Jak podaje "The Jerusalem Post" transmisję z próby lądowania na Księżycu oglądały dziesiątki tysięcy osób. Dzięki sondzie Baresheet Izrael miał stać się czwartym krajem (po Chinach, Rosji oraz USA), który dotarł do naszego satelity. Niestety, kilka minut przed planowanym lądowaniem, organizacja non-profit SpacelL, która nadzoruje projekt straciła kontakt z sondą. Wcześniej informowano o problemach z silnikiem.

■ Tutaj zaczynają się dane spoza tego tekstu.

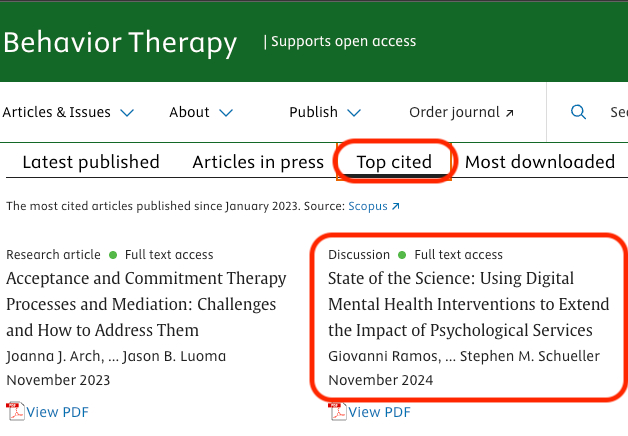The width and height of the screenshot is (628, 436).
Task: Click the Behavior Therapy journal title
Action: tap(120, 43)
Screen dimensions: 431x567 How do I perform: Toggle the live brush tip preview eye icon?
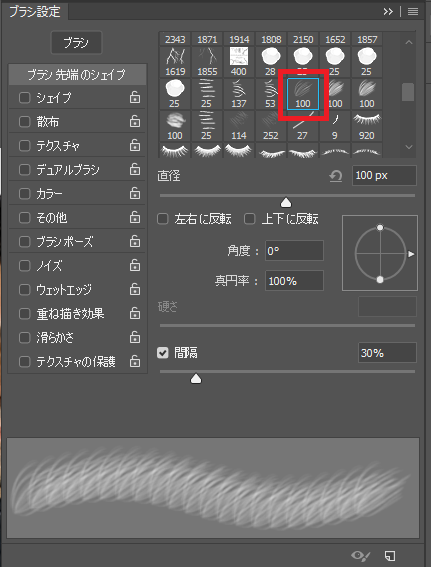pos(361,555)
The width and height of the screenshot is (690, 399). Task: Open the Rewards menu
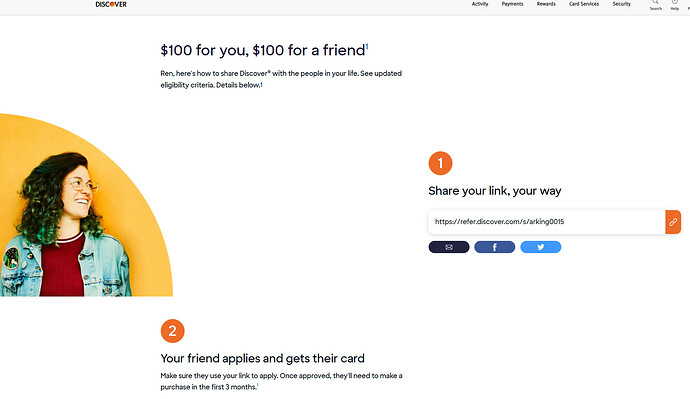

Bezzałogowy lądownik Beresheet rozbił się o powierzchnię Księżyca. Podczas przygotowywania do lądowania w urządzeniu doszło do serii usterek, w tym awarii silnika i problemów z łącznością.
- Nie udało nam się tego zrobić, ale próbowaliśmy - powiedział odpowiedzialny za projekt Morris Kahn podczas transmisji z centrum kontrolnego pod Tel Awiwem.
Przed awarią sonda zdążyła nadać zdjęcie, na którym widać fragment lądownika i powierzchnię Księżyca. Znajdowała się wtedy 22 km od satelity Ziemi. Kontakt z pojazdem stracono na wysokości 10 km - opisuje "Haaretz". - Jeśli nie udaje ci się za pierwszym razem, próbuj dalej. My będziemy próbować - powiedział premier Benjamin Netanjahu, który był w centrum kontroli lotu. - Udało nam się dotrzeć do Księżyca, ale już nie wylądować. Już sama próba jest wielkim osiągnięciem. Izraelski pojazd pewnego dnia wyląduje na Księżycu - zapewnił premier.
Beresheet przed dotarciem na Księżyc poruszał się w przestrzeni kosmicznej siedem tygodni. Dotychczas trzem krajom udało się przeprowadzić miękkie lądowanie na powierzchni księżyca: Stanom Zjednoczonym, Związkowi Radzieckiemu i Chinom.